Technical Series 94-205

Key Messages

  • In 1988, 5 prefab homes were constructed at Hay River, NWT. The houses were modified to be close to R-2000 standards and they were monitored for one year.
  • Actual energy consumption was 25-30% higher than predicted.
  • This was attributed to:
    • high indoor temperatures - averaging from 21 C to 28 C;
    • higher air change rates - up to 1.78 AC/hr @ 50 Pa; and
    • higher occupancy.
  • Characteristics:
    • Ceilings: RSI 10.6, Walls: RSI 4.9, Floor: RSI 7.0;
    • Size: 1275 to 1395 square feet;
    • Windows: double glazed, low-E;
    • Unheated airlock entry; and
    • 2270 litre heated water storage tank.

Introduction

In 1988, five modified prefabricated houses were constructed on the Dene Reserve at Hay River, NWT with the financial assistance of the Northwest Territories Housing Corporation (NWTHC), Canada Mortgage and Housing Corporation (CMHC) and Energy, Mines and Resources Canada (EMR). The purpose of this exercise was to train Band members in construction techniques for energy efficient housing, and to show residents how to operate and maintain these houses since they would be assuming responsibility for energy costs. Backup wood-fired heating systems were installed in each house to study an alternative to oil heating. These five units, and two additional houses, were monitored over a full year.

Research Program

The Band at Hay River chose a prefabricated Nelson house which was upgraded close to R-2000 standards. They preferred this model because it was a familiar model and simple to build. The Band created a contracting company, and three training workshops were held to acquaint the members with energy efficient construction techniques. All five modified houses were constructed and occupied in 1988. From August 1988 to August 1989, the energy and water consumption for each house was recorded, foundation movement was monitored, airtightness testing conducted, and interior temperature and humidity readings were recorded.

Two other houses were monitored for comparison. One was an unmodified Nelson house on the Dene Reserve and the other was a HAP (Home Assistance Program) house located near Yellowknife. These two houses were monitored in the same way as the five modified Nelson houses.

House Characteristics

Houses 1 and 3 are each 118.5 m2 (1,275 sq. ft.) while the remaining three are 129.6 m2 (1,395 sq. ft.) each.
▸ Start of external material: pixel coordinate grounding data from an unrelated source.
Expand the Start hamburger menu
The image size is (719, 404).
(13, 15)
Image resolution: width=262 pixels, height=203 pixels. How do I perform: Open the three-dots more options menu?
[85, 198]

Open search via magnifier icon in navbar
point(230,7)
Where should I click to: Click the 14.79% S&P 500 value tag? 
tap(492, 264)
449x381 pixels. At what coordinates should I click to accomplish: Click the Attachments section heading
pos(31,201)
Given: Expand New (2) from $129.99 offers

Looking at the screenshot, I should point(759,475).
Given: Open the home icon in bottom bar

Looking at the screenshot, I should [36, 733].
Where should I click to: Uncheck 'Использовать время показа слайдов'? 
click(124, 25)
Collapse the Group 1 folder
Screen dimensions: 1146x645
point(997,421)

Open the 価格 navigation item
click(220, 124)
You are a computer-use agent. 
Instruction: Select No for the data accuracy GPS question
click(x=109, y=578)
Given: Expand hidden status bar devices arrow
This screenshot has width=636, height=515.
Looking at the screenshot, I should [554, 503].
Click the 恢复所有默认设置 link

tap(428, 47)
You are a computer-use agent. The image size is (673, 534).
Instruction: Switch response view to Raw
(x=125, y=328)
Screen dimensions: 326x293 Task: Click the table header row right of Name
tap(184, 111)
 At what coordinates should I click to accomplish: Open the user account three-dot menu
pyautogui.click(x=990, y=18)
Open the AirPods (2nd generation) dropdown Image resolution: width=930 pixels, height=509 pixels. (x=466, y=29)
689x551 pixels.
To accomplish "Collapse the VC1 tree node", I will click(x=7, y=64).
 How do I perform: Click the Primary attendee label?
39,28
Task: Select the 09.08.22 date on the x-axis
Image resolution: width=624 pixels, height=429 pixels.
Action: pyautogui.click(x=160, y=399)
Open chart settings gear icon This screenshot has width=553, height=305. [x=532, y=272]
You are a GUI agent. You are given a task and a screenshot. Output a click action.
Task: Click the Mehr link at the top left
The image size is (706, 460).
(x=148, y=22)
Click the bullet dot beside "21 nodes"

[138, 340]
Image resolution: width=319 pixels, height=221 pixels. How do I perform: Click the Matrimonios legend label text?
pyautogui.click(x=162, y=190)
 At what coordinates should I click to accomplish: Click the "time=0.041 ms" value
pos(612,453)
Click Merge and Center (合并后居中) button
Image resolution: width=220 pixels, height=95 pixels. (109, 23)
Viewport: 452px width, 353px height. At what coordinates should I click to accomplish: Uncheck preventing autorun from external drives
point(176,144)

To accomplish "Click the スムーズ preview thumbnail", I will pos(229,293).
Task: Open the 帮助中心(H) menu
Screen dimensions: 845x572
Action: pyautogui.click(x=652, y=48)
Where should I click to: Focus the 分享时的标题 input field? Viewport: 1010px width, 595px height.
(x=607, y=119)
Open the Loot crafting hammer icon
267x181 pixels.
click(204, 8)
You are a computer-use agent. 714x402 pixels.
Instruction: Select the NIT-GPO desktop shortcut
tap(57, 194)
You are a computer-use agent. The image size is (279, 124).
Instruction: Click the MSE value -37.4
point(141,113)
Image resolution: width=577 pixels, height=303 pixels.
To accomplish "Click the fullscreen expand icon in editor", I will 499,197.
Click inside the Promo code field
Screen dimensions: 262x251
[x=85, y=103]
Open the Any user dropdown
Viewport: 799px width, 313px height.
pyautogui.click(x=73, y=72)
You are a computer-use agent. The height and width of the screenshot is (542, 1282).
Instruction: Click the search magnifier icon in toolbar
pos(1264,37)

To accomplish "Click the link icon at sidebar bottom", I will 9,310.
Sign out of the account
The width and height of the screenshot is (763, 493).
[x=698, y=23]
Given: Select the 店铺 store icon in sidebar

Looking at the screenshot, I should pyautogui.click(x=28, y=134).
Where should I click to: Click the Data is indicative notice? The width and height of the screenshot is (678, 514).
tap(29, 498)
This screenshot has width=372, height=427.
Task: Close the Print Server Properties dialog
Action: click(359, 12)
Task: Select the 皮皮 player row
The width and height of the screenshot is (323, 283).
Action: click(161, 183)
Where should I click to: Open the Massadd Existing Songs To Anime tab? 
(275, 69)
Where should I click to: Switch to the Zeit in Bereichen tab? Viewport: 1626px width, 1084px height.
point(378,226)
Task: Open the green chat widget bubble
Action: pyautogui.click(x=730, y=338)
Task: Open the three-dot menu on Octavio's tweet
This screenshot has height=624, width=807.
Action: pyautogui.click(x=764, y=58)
The modified houses have higher insulation values to conserve energy. The floor assembly consists of RSI 7.0 (R40) batt insulation, 16 mm (5/8 in.) tongue and groove plywood, glued at the seams so that it acts as a vapour barrier, and 9.5 mm (3/8 in.) particleboard glued to the plywood. There is an unheated crawlspace under each house. Wall insulation, total RSI 4.9, consists of RSI 3.5 (R20) batts and 38 mm (1-1/2 in.) styrofoam. High-heel roof trusses accommodate three layers of batt insulation (for a total RSI 10.5). Double glazed low-e windows, an insulated metal door RSI 2.6 (R15), and an unheated air lock entry also add to energy efficiency of the house.

The 2,270 litre (500 imp. gal.) water storage tank is located underneath the back steps, closed in and heated enough to prevent freezing.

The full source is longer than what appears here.